Reproduce the listing below word for word, omitting the pictures from your reply.
**** DATA RECORDS
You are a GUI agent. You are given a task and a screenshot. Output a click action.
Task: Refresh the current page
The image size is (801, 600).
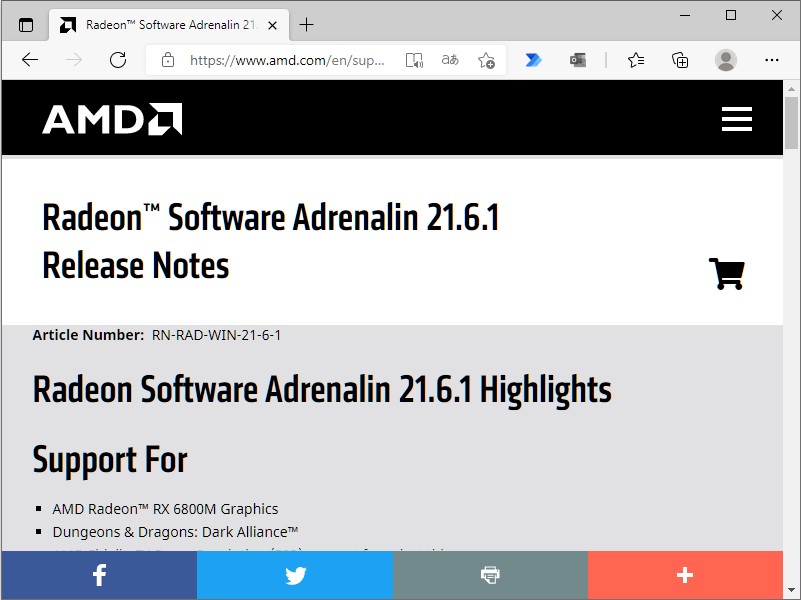(118, 60)
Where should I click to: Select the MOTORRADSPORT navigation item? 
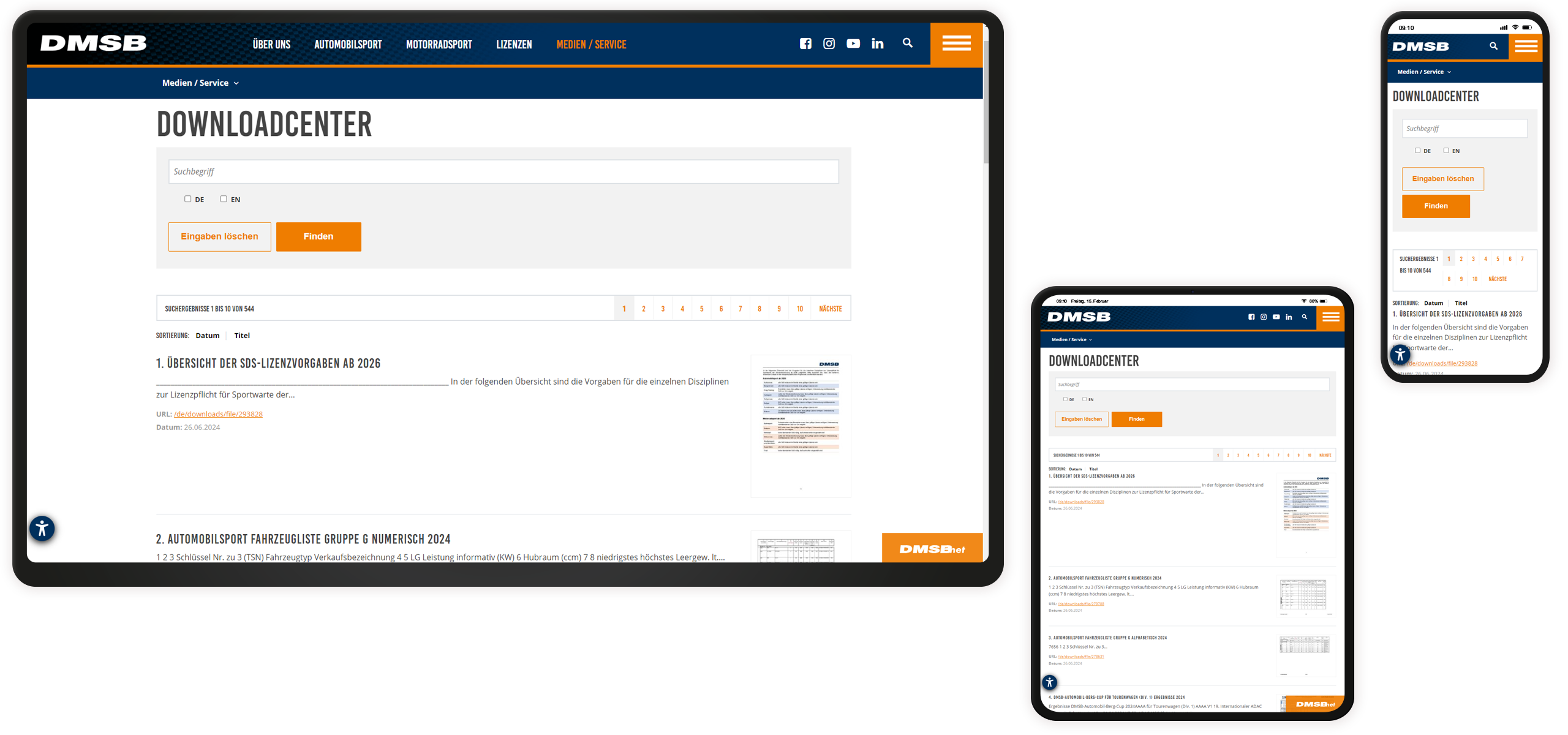pos(439,43)
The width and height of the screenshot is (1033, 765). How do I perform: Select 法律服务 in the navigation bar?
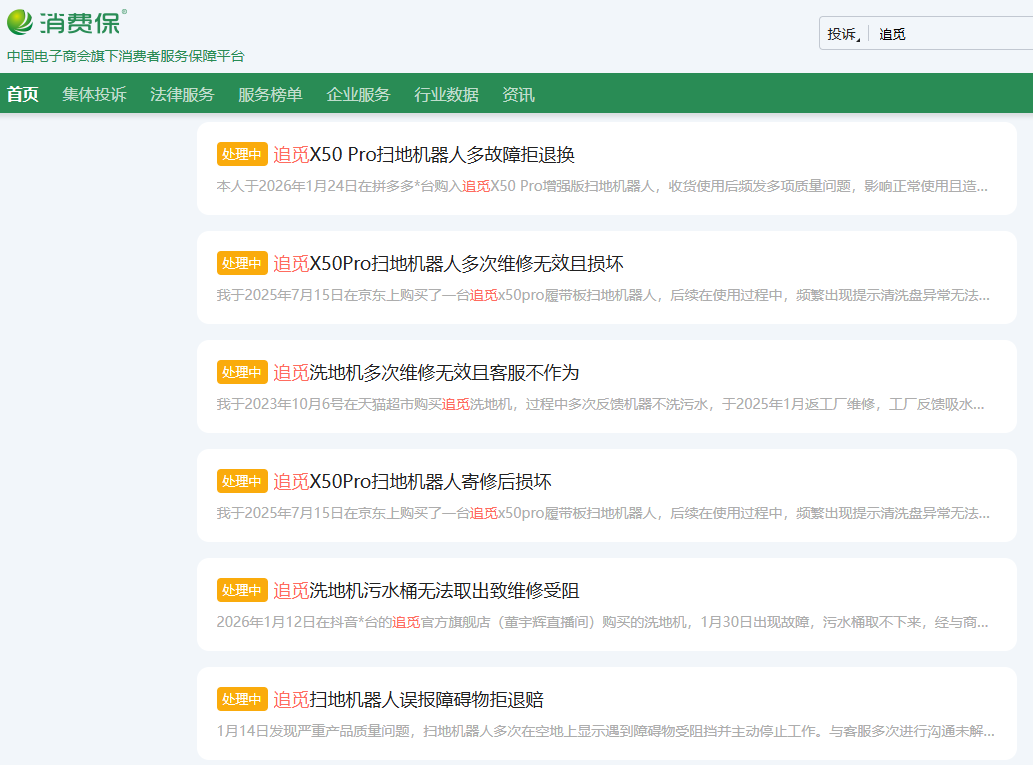pyautogui.click(x=182, y=95)
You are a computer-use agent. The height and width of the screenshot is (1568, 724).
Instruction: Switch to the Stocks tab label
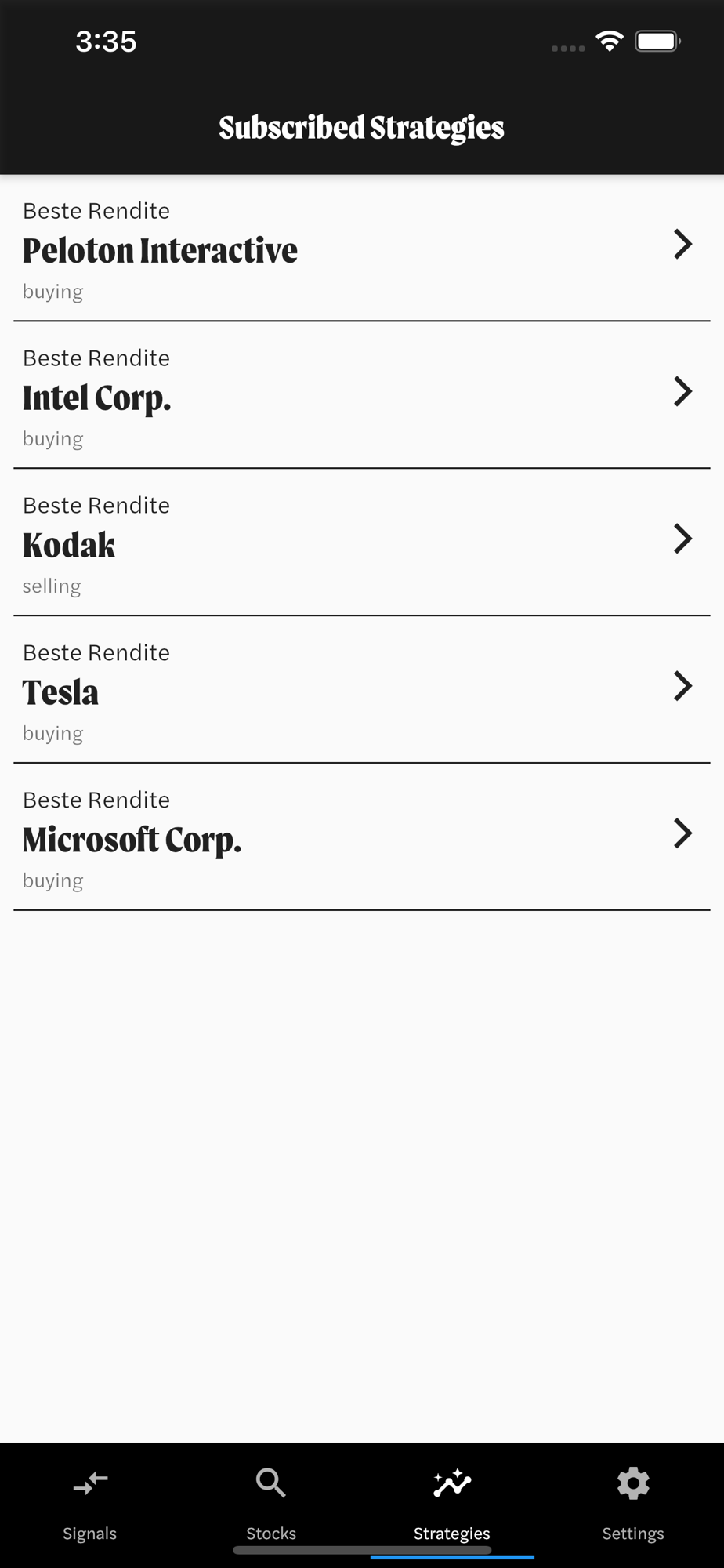tap(271, 1534)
********
SOLUTION BELOW ▸
You are a GUI agent. You are given a task and a screenshot. Output a click action.
Task: Refresh the current page
The image size is (801, 600).
(118, 60)
Where should I click to: Select the MOTORRADSPORT navigation item? 
pos(439,43)
The width and height of the screenshot is (1033, 765). How do I perform: Select 法律服务 in the navigation bar?
pyautogui.click(x=182, y=95)
You are a computer-use agent. The height and width of the screenshot is (1568, 724).
Instruction: Switch to the Stocks tab label
tap(271, 1534)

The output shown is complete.